Nobody wants to lose their mobile home. But sometimes financial circumstances turn against you and those financial commitments become simply too much to manage.
If your situation progresses too far, you may be forced into the unfortunate situation of having to give your mobile home back to the park in Phoenix Arizona, leaving you temporarily without a place to stay. In addition, there may be long-term consequences, including a dramatic and long-lasting impact to your credit (and your ability to get a mobile home in the future).
No one wants that. That’s not an ideal outcome. Fortunately, there is a strategy you can take today to help you proactively protect yourself and get back on track to financial solvency.
Here’s a brief overview of the mobile home eviction process
The foreclosure process can vary depending on location and the type of mortgage you have or the mobile home park lease you have signed.
Usually, if you miss a few mortgage payments, your loan company will start sending you notifications and then warnings. Over time, if you fail to pay back the mortgage payments you missed, the loan company may put your home up for public auction.
How long you can stay in your house after it is sold in auction depends on the state where you live. At some point, however, you will need to find a new place to stay.
Fortunately, you have options!
If you wait until your mobile home is foreclosed, it can have a devastating effect on your credit rating. One option to protect yourself is to work out an arrangement with the loan company called a “deed in lieu of foreclosure”.
This is when you hand over ownership of the mobile home to the mobile home park so that they save the money they would spend on foreclosure proceedings, which can be significant. And you get to avoid having a foreclosure listed on your credit rating.
You can also avoid foreclosure and eviction by selling your mobile home before it’s taken by the mobile home park.
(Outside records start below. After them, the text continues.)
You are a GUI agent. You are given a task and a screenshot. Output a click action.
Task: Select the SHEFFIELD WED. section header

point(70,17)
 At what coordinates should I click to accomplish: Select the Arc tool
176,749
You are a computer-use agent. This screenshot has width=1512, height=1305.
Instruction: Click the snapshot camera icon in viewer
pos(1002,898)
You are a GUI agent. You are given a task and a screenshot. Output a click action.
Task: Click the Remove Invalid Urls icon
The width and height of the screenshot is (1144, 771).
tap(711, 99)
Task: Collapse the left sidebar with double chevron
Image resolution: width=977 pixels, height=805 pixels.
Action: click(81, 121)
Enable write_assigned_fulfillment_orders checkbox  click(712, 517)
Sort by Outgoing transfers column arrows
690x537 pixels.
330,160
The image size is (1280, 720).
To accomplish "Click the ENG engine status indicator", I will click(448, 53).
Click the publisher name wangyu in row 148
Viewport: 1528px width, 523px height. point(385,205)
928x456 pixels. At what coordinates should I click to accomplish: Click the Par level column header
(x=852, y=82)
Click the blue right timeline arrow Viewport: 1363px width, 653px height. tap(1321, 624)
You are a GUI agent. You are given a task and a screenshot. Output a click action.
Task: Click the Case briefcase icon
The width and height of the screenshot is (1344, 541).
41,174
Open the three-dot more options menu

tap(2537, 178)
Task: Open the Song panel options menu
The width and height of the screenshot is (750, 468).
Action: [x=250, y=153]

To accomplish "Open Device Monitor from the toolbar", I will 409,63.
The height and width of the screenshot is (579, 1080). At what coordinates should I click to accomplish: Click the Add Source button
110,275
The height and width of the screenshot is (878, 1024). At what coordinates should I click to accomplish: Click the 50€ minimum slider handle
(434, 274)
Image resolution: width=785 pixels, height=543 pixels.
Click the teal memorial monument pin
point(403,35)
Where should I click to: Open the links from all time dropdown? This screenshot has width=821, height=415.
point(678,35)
If your loan is paid in full then there will be no more penalties against you and your credit rating. (If your loan isn’t paid in full you will need to make up the shortfall).
Here’s an example: Let’s say you owed $100,000 on your mobile home and you sold your home to us for $90,000. You would give that money to the loan company, along with $10,000 to make up the short-fall, and your loan would be paid off. (If you contact a real estate attorney, you may be able to negotiate a deed in lieu of foreclosure deal in which the loan company agrees not to go after the difference in exchange for the deed to the house.
I want to avoid giving my mobile home back to the mobile home park in Phoenix!
Why do people choose to sell their mobile home instead of going through foreclosure? (After all, they still don’t live in their home anymore.)
Well, losing a mobile home can be difficult but the impact on your financial situation and your credit is considerably less than if you simply wait out the foreclosure process. In fact, going through foreclosure could impact your credit score by as much as 100 to 150 points. So the short-term challenge of selling your house is still a better choice than the long-term pain of giving your house back to the bank.